#### To do
Repeat the span of the entries below that starts at the line with "The height and width of the screenshot is (1307, 924)." and ends at the line with "The image size", nothing more. Skip the pictures.

#### Dataset extract
^^^^
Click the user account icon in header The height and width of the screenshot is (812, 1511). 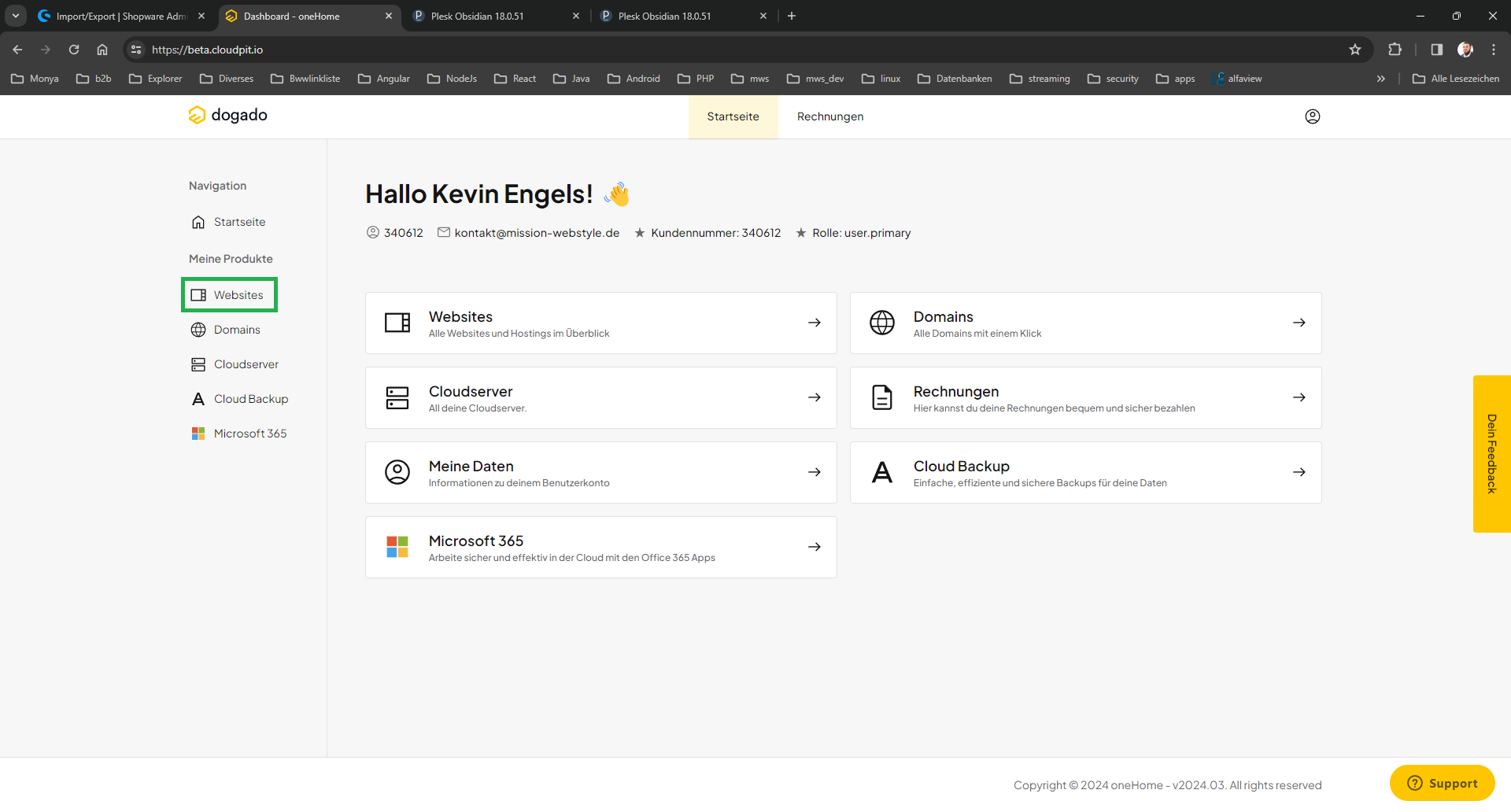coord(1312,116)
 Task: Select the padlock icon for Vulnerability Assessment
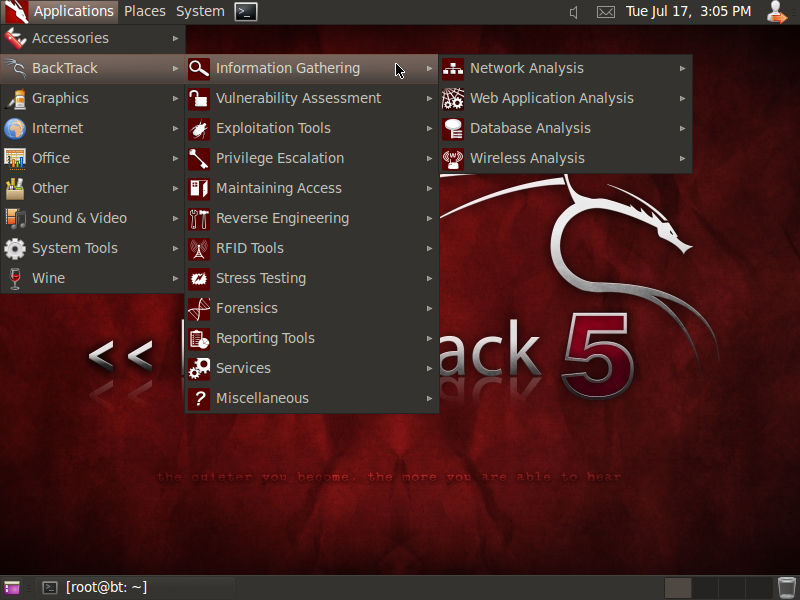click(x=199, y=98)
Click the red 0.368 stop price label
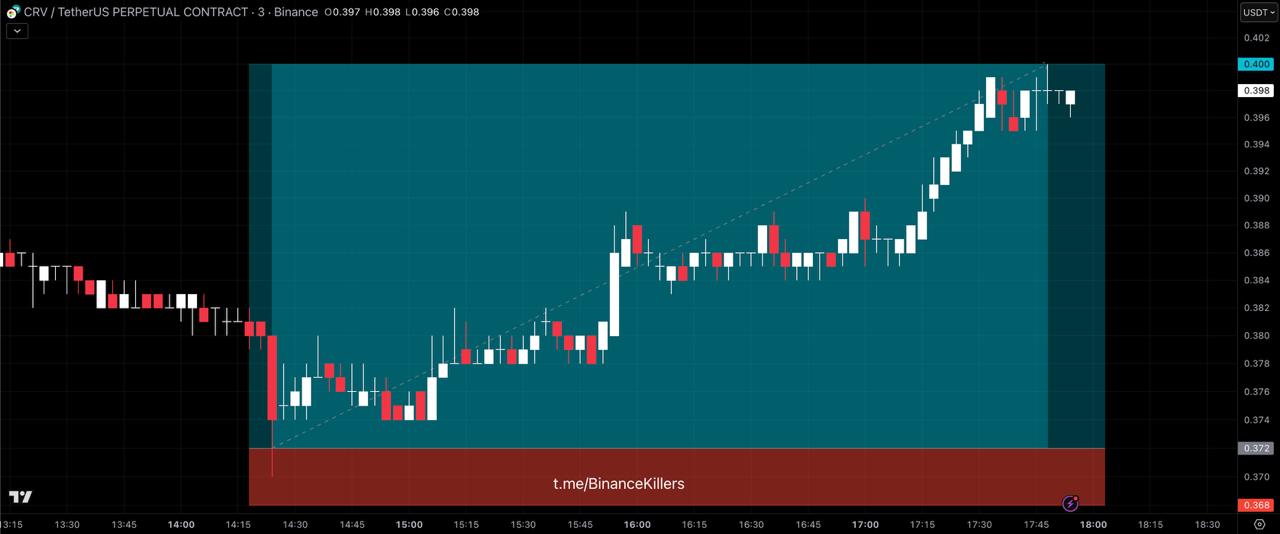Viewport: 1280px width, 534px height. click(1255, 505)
^^^^
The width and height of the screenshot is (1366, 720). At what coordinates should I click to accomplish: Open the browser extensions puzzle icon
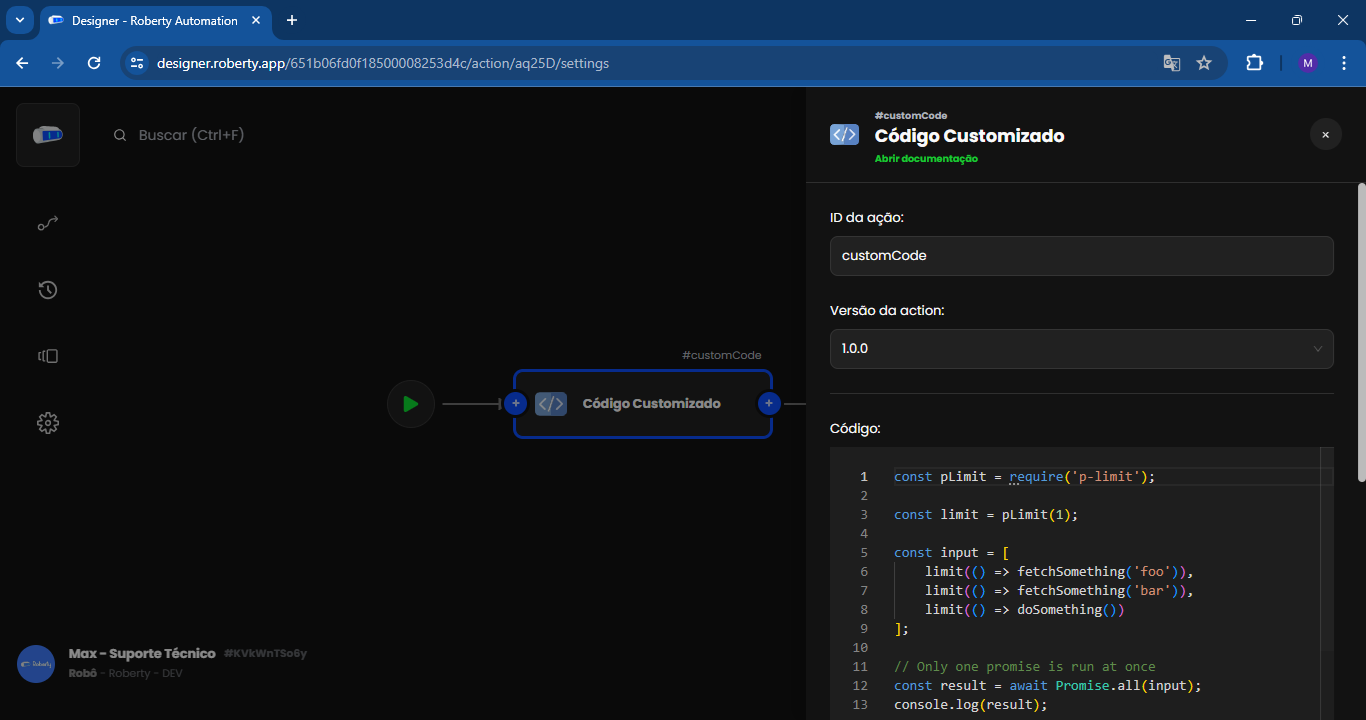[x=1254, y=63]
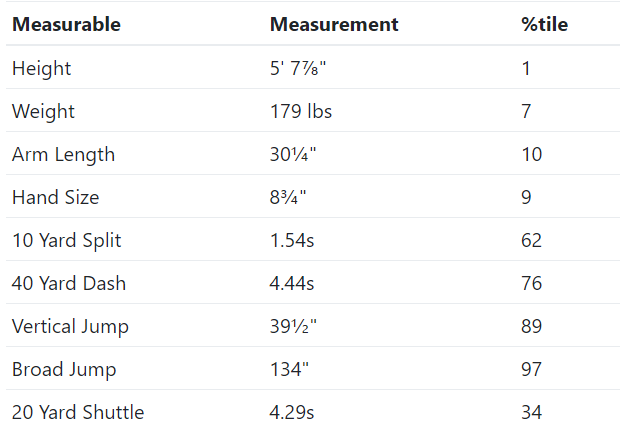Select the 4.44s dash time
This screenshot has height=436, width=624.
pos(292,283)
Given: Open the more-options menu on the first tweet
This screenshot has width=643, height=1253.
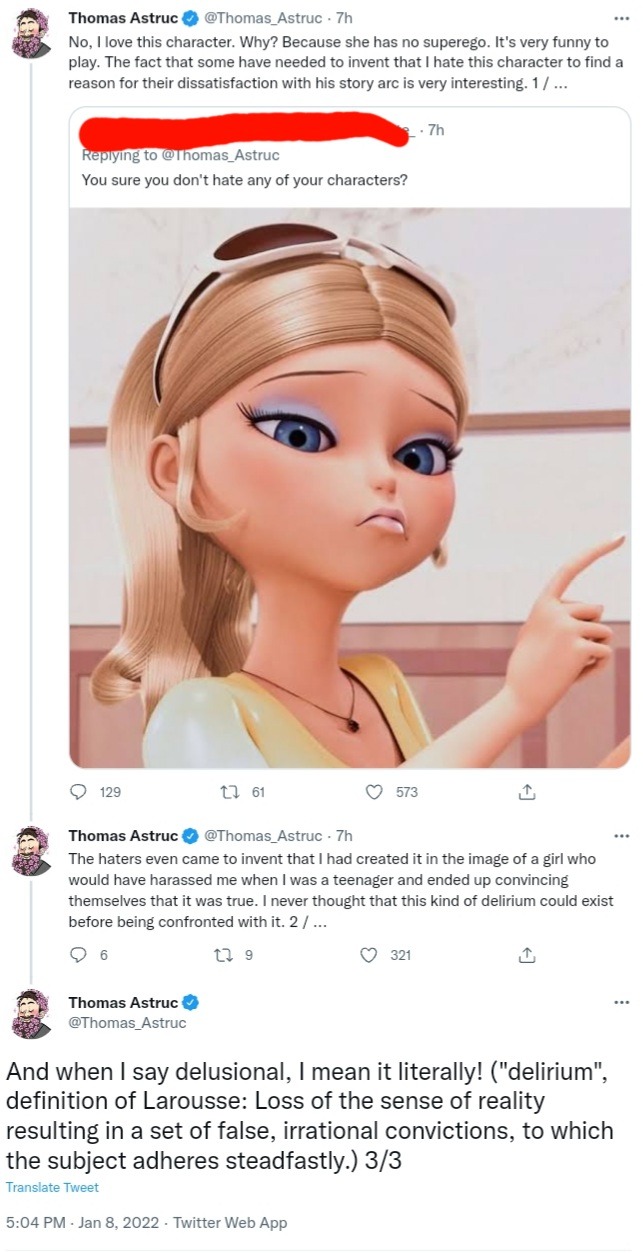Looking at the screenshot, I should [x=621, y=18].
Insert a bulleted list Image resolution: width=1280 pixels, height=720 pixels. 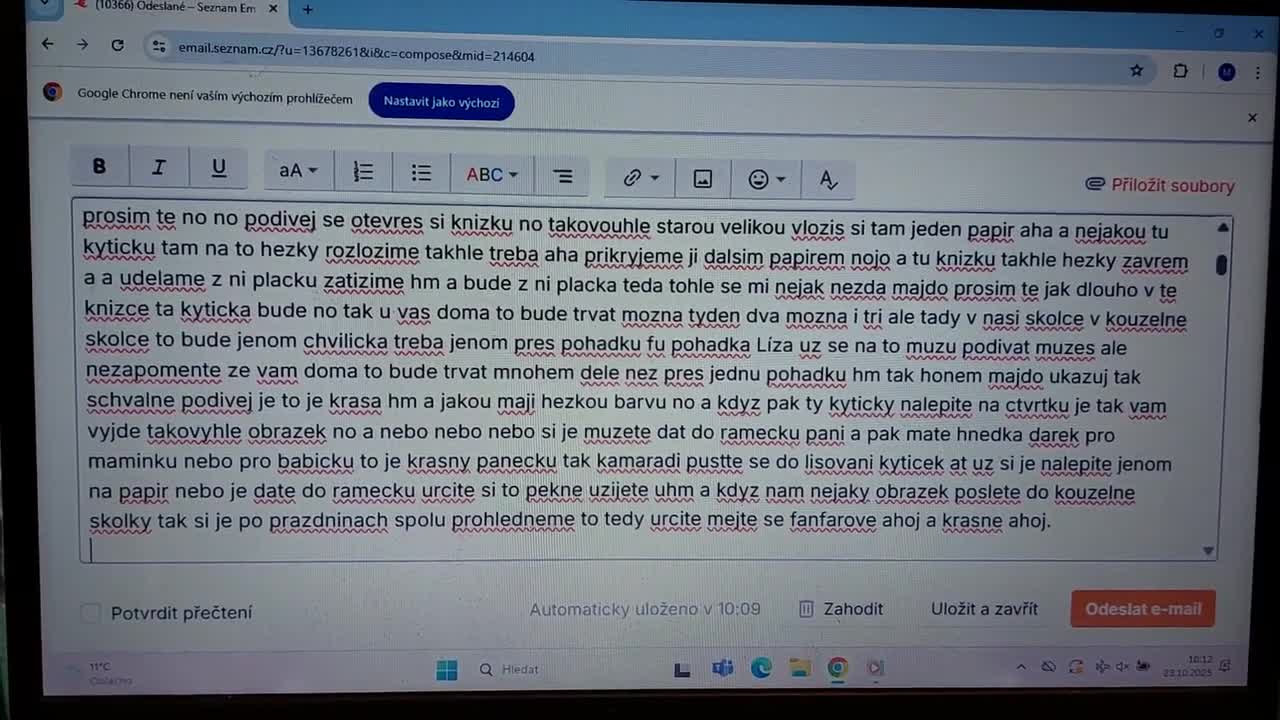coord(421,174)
^^^^
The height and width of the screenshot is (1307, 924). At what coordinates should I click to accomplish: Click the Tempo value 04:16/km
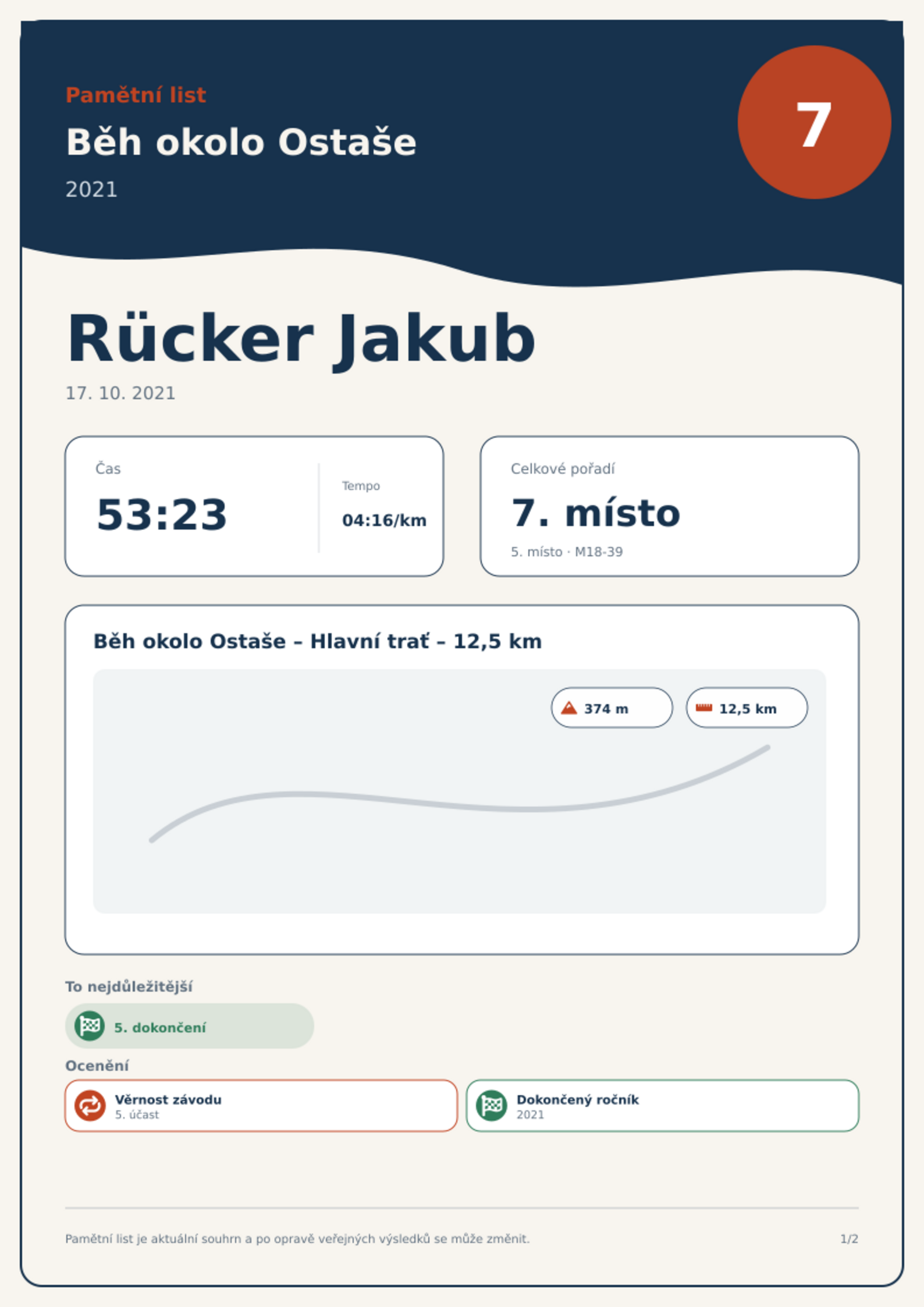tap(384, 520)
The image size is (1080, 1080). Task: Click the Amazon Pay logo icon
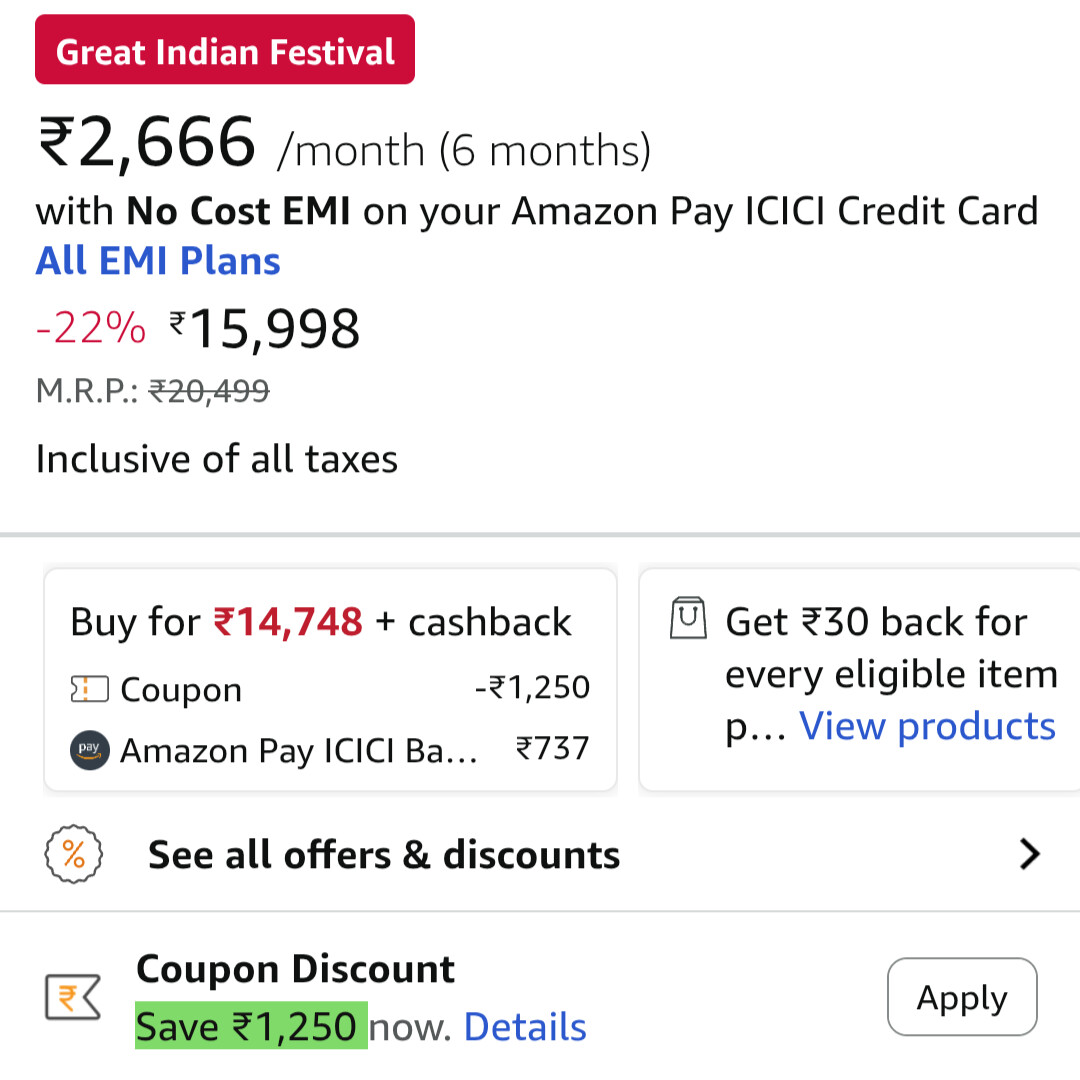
^^^^
#### Task output
The height and width of the screenshot is (1307, 924). At what coordinates should I click to accomplish: Click the Tempo value 04:16/km
tap(384, 520)
The image size is (1080, 1080). Task: Click the Amazon Pay logo icon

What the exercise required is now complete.